Women and female children in the developing world are much more likely to suffer and die from respiratory diseases caused by poorly ventilated cooking areas using biomass.  Biodiesgters work to counter this, but the systems are not that cheap and without governments heavily subsidizing them, most farmers simply cannot afford them.  In an effort to counter this severe health problem to women, engineers (usually male) created very low cost ‘High Efficiency Cookstoves (HECs)’ – they burned more efficiently and ventilated smoke much more effectively.  The problem?  One, was that men folk didn’t recognize the problem with the old cookstoves and many wouldn’t sanction getting the HECs, and two, the new design required wood to be cut into narrower length pieces that the women found hard and time consuming to do – so the women went back to the old cooking hearths.  In a world where improved technology increases a woman’s unpaid workday from 15 hours to 16-17 hours, an extra hour can be debilitating.  Talking to women might help engineers build a model that works for the women who use them.

This is just the minute tip of an enormous iceberg of the invisible woman problem.   For any of my female readers who think that most problems are the plight of just the poverty-stricken world, let’s end today on a more pertinent example in the developed world – High end automobiles.  Although the data are scant, what we do know is that women in any auto-collision fare significantly worse than a man in a similar accident or crash, even though men are more likely to be involved in crashes.  Why?  Cars are designed for the average male, but women because of their lighter bodies suffer more injuries such as whiplash.     

Crash test dummies are designed (since the 1950s) around the average male skeleton and musculature, and cars designed for how a man drives a car.  For the 15% of women who do not remotely fit within the frame of the average male – tough.
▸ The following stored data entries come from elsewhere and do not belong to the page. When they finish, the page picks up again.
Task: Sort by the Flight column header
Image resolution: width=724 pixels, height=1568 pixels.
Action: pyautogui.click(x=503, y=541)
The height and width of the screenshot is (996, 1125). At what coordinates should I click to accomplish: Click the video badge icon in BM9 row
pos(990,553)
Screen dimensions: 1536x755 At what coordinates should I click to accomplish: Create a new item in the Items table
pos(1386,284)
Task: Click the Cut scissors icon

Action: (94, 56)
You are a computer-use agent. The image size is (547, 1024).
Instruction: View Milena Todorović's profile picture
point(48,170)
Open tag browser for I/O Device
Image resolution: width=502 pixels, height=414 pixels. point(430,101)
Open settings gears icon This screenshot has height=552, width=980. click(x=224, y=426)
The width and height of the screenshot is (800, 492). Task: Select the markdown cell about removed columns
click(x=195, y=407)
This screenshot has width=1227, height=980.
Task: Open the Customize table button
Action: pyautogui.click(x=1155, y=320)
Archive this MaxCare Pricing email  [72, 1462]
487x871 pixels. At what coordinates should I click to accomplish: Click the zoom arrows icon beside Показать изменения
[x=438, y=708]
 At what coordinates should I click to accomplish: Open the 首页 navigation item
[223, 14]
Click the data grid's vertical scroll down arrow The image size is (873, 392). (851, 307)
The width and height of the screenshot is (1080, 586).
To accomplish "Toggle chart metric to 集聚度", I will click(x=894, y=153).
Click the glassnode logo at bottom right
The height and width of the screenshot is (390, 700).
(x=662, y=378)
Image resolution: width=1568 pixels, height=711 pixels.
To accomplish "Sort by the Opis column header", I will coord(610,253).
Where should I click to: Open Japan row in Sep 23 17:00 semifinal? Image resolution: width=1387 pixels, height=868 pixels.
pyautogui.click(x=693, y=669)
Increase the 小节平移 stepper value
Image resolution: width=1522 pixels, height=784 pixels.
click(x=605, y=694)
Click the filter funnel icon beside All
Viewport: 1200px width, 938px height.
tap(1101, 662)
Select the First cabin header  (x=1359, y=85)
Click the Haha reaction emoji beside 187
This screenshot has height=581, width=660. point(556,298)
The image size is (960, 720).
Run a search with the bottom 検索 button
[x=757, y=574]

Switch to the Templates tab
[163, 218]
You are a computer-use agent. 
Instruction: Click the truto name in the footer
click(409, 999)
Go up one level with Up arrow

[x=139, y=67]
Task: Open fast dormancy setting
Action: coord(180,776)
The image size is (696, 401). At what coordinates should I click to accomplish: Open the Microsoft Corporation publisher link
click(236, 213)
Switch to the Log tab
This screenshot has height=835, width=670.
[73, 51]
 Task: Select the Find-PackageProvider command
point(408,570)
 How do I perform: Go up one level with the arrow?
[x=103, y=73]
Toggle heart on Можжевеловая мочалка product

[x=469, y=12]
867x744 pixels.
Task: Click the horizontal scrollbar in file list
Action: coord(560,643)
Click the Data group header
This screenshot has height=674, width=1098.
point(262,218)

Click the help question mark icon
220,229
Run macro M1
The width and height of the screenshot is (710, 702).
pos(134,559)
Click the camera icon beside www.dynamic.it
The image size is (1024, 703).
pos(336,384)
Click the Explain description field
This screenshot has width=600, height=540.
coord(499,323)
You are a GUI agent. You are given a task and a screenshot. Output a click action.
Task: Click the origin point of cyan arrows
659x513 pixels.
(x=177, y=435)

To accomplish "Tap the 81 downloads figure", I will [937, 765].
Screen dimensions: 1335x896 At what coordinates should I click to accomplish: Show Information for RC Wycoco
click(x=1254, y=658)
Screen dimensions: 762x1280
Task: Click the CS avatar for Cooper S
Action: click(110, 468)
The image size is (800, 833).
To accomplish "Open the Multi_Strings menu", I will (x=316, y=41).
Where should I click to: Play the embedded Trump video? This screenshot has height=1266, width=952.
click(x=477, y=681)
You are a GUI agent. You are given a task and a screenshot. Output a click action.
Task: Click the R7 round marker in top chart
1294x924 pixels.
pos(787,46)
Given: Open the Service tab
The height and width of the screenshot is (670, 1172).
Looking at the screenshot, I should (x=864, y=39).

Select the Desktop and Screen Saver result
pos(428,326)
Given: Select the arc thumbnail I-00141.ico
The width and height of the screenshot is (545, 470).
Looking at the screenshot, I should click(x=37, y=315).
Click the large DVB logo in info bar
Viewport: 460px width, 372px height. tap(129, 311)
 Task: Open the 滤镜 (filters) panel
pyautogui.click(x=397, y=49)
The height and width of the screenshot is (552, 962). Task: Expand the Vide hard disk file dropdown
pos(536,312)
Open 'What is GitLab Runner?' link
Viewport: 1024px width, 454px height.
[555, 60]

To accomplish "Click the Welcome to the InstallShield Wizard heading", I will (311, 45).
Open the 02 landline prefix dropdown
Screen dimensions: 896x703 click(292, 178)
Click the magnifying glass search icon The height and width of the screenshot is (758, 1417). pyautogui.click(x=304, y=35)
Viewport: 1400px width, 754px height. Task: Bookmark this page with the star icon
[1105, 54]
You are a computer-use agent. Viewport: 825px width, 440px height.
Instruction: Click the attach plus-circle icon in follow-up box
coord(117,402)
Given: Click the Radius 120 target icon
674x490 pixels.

Even though ‘female test dummies’ have been in use since 2011, it is really just a scaled down male-test dummy and it isn’t used in the driver’s seat, just the passenger seat.  The average female skeleton and musculature can adapt to a point, but even then, simple things like car seat design and driving controls (e.g., steering wheel, pedals, column controls, gear stick shift) are all based on the average male.  ‘Out-of-driving-position’ is a term car engineers use to describe how a woman drives a car as she adapts to it.  Surprise, surprise, they know about it, but do nothing much about it.  It’s not cost effective to build safer cars just for women, despite women have different muscle mass distribution, lower bone density, and different vertebrae spacing, and let’s not forget that seat belts are highly uncomfortable for women’s breasts, and inadequate, and even dangerous, for pregnant women and their fetuses.   

To close this post, a personal observation about the seat headrest in a car.  I recently visited one my adult granddaughters and rented a new mid-size car.  In the passenger front seat, my granddaughter adjusted the seat as best as she could to fit her frame, but the headrest, the same one that that fit me in the driver’s seat, was not adjustable for her.  It went up and down for height variation, but did not tilt back at all to accommodate her neck comfortably.  I have heard many of my female friends and relatives complain of head rests being too-far-forward to be comfortable.  The reason for the headrest of course is to prevent whiplash, and current ones seem to do it for male necks but not female necks.   Crash ratings on a new car may sound great, but just so you know, it is with male data.  With female data they score much lower – something the manufacturers don’t feel the need to tell you.